Major Changes on Ecommerce:
- Registration - Under GST all ecommerce business operators are mandatorily required to register irrespective of their turn over.
- Listings – Harmonized System Nomenclature code (HSN) is a globally accepted nomenclature for classifying traded products. Tax rate that is applicable for a particular HSN code will be used for computing all taxes. All sellers will have to enter this HSN code of all the products on their dashboard as a compliance requirement.
- Filing of GSTR-8 – – Ecommerce business operators have to file a special tax GSTR-8 which will be containing tax details that is collected from their suppliers’ sales. In addition they also have to file their monthly return taxes GSTR-1 and GSTR-2 and GSTR-9, an annual return.
- Tax-Credit - With GST implementation online business sellers can claim their currently paid service tax on commission. This service tax amount can be used as an input credit that will increases their profit margin.
- Eliminating Tax Cascading – With GST implementation, all taxes are integrated into uniform tax. This will bring down overall cost. With this uniform tax dispute between goods and services will end up.

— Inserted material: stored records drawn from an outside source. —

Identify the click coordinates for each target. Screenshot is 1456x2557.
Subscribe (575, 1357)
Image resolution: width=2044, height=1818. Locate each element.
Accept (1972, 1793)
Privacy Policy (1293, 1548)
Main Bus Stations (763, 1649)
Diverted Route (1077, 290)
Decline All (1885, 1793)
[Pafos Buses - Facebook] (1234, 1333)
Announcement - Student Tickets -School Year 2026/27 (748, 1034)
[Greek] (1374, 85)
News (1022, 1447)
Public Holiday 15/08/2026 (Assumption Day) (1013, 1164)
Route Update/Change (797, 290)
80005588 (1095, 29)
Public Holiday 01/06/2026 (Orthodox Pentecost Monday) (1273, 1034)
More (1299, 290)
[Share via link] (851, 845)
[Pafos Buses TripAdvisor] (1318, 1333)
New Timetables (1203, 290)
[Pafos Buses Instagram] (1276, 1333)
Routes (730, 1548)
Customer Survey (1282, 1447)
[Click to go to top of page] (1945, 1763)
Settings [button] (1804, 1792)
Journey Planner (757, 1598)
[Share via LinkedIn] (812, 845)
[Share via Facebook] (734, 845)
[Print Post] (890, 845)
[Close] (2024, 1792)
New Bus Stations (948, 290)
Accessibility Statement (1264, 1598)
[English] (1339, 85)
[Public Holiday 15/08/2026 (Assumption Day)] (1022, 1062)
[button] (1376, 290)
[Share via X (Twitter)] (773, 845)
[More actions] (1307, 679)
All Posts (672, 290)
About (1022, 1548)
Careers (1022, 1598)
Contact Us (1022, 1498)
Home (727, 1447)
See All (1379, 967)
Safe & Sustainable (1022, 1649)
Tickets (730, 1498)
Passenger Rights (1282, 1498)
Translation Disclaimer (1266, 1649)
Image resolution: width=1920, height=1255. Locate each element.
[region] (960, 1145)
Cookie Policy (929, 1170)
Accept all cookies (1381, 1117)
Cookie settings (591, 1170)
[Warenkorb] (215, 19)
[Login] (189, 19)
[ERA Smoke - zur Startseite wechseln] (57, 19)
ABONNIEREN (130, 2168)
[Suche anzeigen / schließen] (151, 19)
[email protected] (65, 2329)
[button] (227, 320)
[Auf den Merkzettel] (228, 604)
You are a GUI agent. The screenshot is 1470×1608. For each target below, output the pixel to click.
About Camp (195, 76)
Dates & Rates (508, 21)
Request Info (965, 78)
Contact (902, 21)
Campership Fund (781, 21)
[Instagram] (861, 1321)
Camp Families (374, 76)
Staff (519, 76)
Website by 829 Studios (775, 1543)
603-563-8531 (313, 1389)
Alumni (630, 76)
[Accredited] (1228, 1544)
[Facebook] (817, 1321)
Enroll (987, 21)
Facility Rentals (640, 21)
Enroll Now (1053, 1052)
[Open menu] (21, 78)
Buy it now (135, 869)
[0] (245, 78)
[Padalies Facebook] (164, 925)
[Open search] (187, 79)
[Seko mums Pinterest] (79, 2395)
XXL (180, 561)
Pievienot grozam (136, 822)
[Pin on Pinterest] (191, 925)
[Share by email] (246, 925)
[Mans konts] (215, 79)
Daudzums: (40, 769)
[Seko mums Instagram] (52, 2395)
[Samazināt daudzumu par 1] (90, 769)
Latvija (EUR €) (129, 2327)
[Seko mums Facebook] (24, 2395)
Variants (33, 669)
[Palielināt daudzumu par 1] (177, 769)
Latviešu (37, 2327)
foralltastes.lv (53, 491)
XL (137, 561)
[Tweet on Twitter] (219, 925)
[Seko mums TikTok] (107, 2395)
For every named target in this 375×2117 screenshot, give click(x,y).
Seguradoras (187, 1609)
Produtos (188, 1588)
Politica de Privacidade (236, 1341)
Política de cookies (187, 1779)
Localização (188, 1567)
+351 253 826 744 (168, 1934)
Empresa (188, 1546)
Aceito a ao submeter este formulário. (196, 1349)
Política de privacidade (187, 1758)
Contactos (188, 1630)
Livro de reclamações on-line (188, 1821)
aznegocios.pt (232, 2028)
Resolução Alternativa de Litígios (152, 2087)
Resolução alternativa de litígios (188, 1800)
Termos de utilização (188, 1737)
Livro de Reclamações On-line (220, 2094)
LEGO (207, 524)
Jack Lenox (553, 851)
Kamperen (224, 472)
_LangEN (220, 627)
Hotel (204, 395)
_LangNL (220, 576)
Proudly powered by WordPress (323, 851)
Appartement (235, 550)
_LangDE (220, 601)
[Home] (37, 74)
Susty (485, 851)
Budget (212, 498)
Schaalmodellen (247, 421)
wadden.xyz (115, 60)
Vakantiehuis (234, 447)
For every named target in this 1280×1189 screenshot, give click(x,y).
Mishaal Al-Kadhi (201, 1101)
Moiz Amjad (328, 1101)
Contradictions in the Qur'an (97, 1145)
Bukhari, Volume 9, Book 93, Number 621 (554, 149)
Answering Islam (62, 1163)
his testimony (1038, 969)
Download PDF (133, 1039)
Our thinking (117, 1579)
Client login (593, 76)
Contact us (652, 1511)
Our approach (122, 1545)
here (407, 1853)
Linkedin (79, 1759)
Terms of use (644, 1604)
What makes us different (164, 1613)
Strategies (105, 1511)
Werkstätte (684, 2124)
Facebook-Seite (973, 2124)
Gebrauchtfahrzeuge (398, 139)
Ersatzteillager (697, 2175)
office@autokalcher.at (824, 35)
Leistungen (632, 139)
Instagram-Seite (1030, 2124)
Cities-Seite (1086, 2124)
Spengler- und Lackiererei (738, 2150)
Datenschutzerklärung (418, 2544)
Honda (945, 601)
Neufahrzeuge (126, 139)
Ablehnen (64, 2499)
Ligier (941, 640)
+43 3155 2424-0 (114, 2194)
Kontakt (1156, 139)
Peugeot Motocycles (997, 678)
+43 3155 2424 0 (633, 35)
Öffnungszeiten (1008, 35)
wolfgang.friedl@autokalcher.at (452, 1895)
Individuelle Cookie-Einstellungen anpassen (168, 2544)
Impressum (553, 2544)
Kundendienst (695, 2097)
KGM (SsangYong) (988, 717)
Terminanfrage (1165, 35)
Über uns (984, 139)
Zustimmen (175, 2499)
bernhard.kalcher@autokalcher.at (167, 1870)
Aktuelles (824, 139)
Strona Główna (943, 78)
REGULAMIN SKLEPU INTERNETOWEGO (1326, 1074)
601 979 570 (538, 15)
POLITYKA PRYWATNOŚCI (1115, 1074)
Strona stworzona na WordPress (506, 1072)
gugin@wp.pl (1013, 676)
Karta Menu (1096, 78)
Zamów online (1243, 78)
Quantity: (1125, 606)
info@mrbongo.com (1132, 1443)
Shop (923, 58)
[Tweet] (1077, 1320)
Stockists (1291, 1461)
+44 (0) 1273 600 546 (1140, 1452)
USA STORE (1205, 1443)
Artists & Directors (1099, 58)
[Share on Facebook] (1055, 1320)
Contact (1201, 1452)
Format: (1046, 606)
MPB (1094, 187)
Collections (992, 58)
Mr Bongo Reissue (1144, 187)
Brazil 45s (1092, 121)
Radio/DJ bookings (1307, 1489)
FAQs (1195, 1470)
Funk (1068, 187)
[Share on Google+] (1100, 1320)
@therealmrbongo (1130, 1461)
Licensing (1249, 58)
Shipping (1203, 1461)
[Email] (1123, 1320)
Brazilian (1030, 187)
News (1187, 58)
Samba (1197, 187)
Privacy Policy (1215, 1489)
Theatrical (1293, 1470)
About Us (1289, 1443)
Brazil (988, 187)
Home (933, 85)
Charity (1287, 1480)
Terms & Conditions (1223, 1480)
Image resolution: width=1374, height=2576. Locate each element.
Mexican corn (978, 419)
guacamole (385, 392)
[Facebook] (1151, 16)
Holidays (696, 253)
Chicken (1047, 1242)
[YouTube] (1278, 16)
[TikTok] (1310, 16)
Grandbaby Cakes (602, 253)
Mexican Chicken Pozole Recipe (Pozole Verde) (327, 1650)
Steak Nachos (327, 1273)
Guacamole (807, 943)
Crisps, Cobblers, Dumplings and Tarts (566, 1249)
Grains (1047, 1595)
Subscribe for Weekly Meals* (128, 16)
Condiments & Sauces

- Reduction in logistic costs – At present for logistics, ecommerce sellers are paying border taxes that are levied for movement of goods from one state to another. With GST the costs for logistics movement will come down. Also the separate paper work for each state won’t be needed. Hence delivery of products will be made faster.
- Ease of process – Under GST generating invoice will become easier as the invoices will only include HSN number for distinguishing between sales of different goods. The invoices uploaded by the sellers will be visible to buyers. Hence online sellers will get their tax burden reduce and transparency is increased.
- TCS deduction - It is expected online marketers will be impacted by TCS (Tax Collection at Source) by market places. It has made mandatory that ecommerce business owners have to pay tax on the price of goods purchased from suppliers.
- Decline of Discounts – As discounts will attract extra taxes under GST, discounts offering often may reduce.
- Complex in returns and cancellations – Online sellers will have cancellation fees of 18%. They will have to bear this tax amount and collect at the source and have to wait for refund from government in the cases of cancellations. Hence ecommerce business will face a huge disadvantage with these refund and cancellation issues.
From both the perspectives of taxation and operations, ecommerce business will gain major positive impacts. On the other hand, any new changes introduced will have their own set of challenges. However GST will bring more transparency and ease of process which will be a boon to the ecommerce industry. GST taxation will redefine the current market and create a uniformity and simplification in the system. To sum it up, GST renders a perfect blend of easy procurement for buyers and simplified selling for sellers.